Written problem 1:
In the records, from their first line up to and including the line with "click(337, 40)", swap "checkbox" for "toggle" and leave everything else unchanged. Omit the pictures from your answer.

Page extract:
((
When to Call on Outside Support (a.k.a. when it’s time to head to a lake)

The past few weeks I’ve felt ungrounded, scattered, off.

I’ve been resisting all my regular habits.  I’ve got a case of the “don’t wanna’s”.

I don’t want to meditate, or exercise, or eat healthy, or even give myself self-compassion.

I simply want to stop feeling this way and I’ve turned to distractions for relief  (like Netflix, fried foods, my phone ) but they only leave me feeling yucky and stuck.

I’ve also turned to a subtle form of being critical of myself.  It can sound like tough love, “Come on, Jennifer, you know you’ll feel better after exercise, just do it!!”  While this can be effective for some people, for me it elicits the response, “you can’t make me” and I resist even harder.

So what do I do when I’m in a rut and I have challenging feelings that I don’t want to face?

I head to the lake.

One of the essential practices that helps me turn and hold the seemingly unbearable feelings that I sometimes don’t want to hold, is to find a space that reminds me that I can feel spacious and rooted.
))
Written problem 2:
Duplicate the piece on calling on outside support word for word.

Entries for locating text and elements:
((
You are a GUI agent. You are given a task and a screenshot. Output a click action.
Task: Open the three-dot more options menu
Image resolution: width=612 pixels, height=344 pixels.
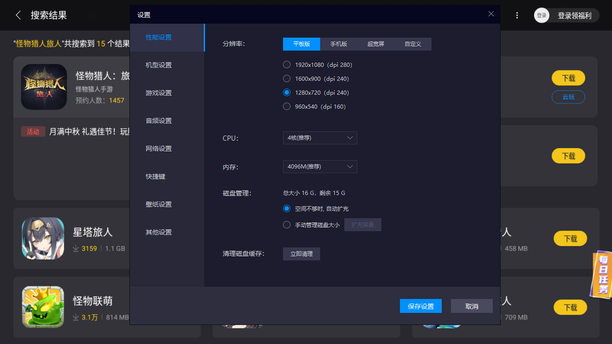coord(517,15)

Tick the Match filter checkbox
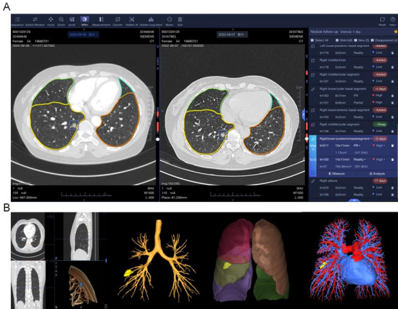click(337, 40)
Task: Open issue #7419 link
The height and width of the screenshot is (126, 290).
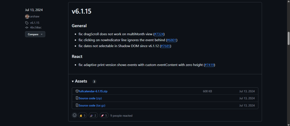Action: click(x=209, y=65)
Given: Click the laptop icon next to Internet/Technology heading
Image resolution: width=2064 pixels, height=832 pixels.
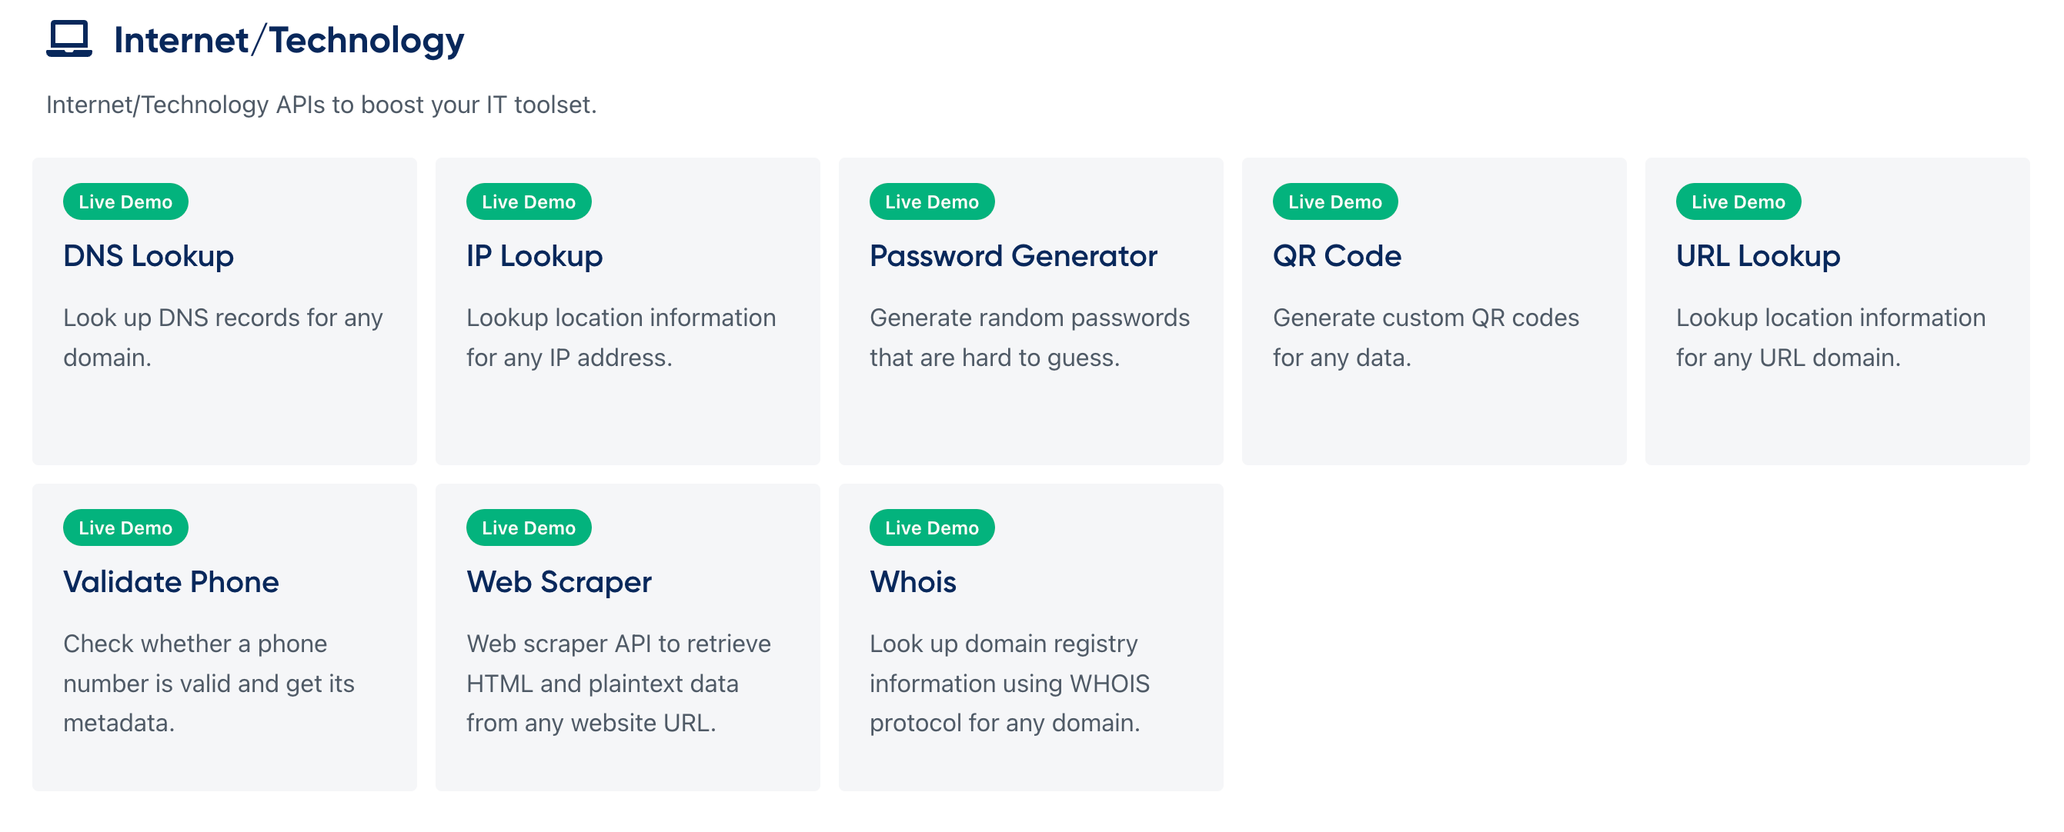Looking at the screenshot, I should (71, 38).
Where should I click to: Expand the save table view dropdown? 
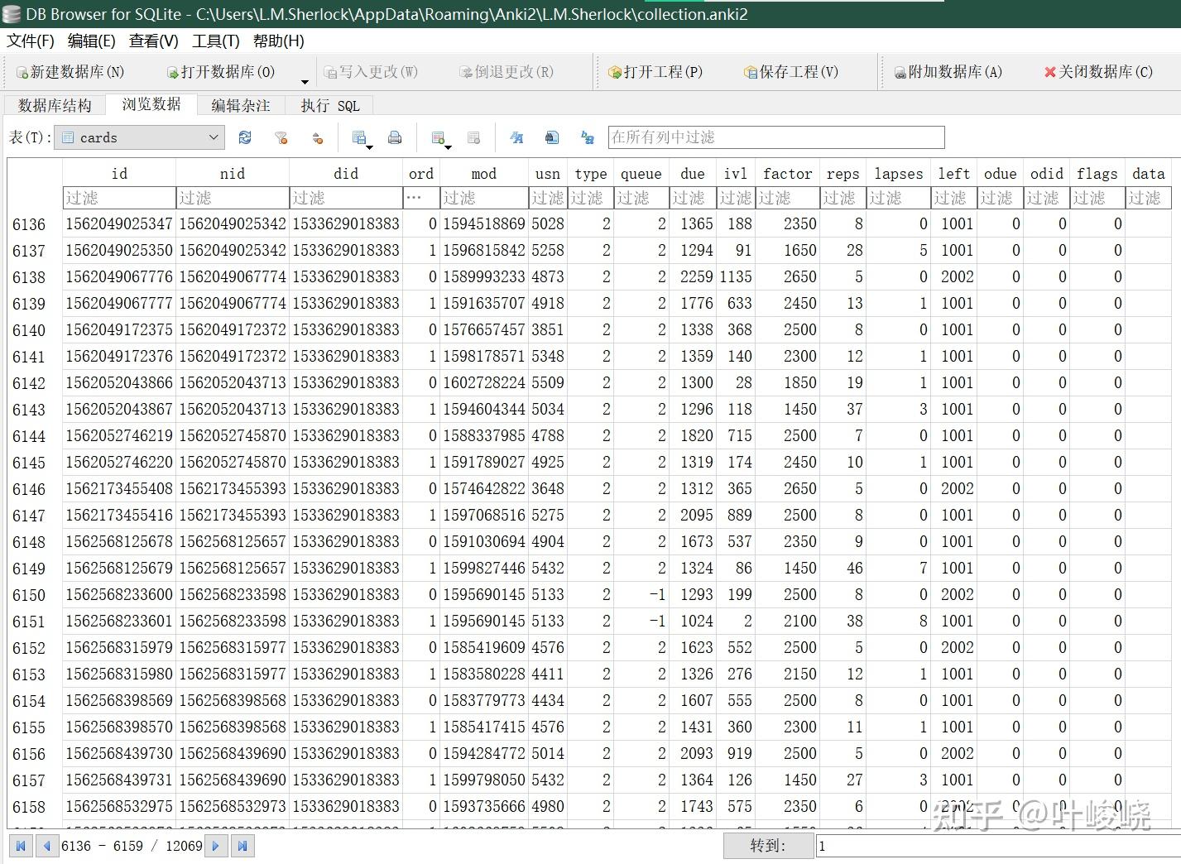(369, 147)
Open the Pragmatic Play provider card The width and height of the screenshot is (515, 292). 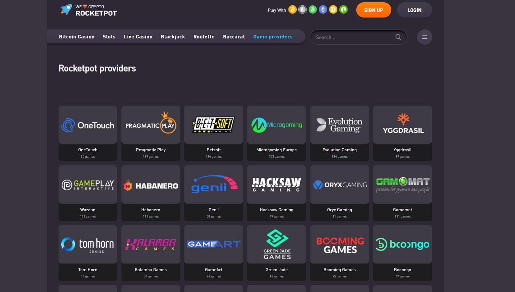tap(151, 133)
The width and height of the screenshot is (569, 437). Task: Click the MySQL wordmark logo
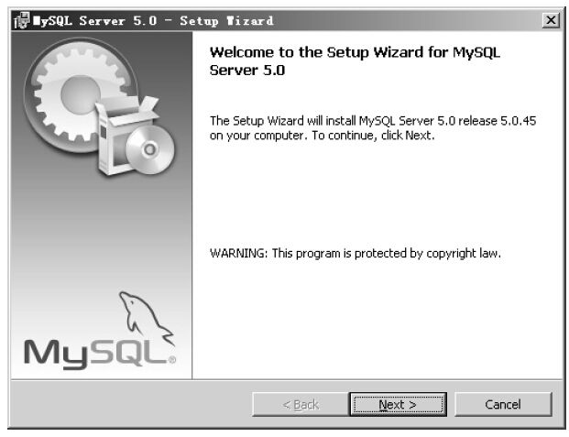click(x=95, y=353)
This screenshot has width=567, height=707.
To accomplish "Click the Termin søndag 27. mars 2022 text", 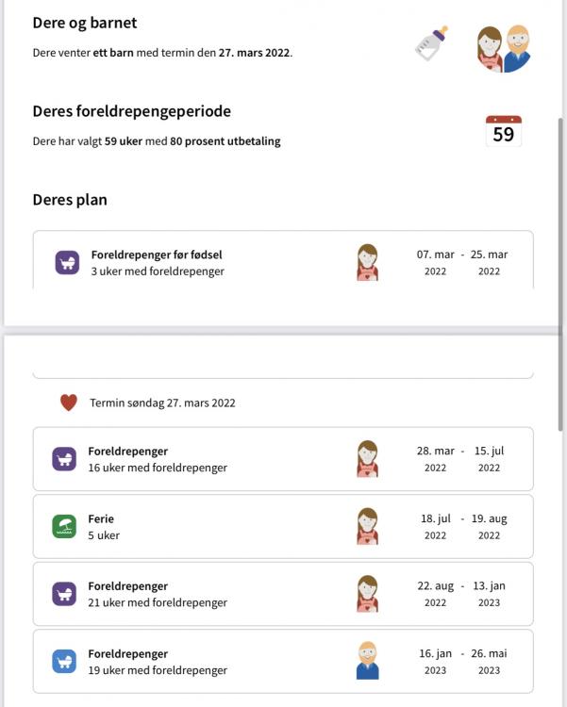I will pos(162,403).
))
Expected answer 1:
You are a GUI agent. You are given a task and a screenshot. Output a click action.
Task: Open the three-dot more options menu
Image resolution: width=612 pixels, height=344 pixels.
coord(517,15)

Tick the Match filter toggle
click(337, 40)

Expected answer 2:
When to Call on Outside Support (a.k.a. when it’s time to head to a lake)

The past few weeks I’ve felt ungrounded, scattered, off.

I’ve been resisting all my regular habits.  I’ve got a case of the “don’t wanna’s”.

I don’t want to meditate, or exercise, or eat healthy, or even give myself self-compassion.

I simply want to stop feeling this way and I’ve turned to distractions for relief  (like Netflix, fried foods, my phone ) but they only leave me feeling yucky and stuck.

I’ve also turned to a subtle form of being critical of myself.  It can sound like tough love, “Come on, Jennifer, you know you’ll feel better after exercise, just do it!!”  While this can be effective for some people, for me it elicits the response, “you can’t make me” and I resist even harder.

So what do I do when I’m in a rut and I have challenging feelings that I don’t want to face?

I head to the lake.

One of the essential practices that helps me turn and hold the seemingly unbearable feelings that I sometimes don’t want to hold, is to find a space that reminds me that I can feel spacious and rooted.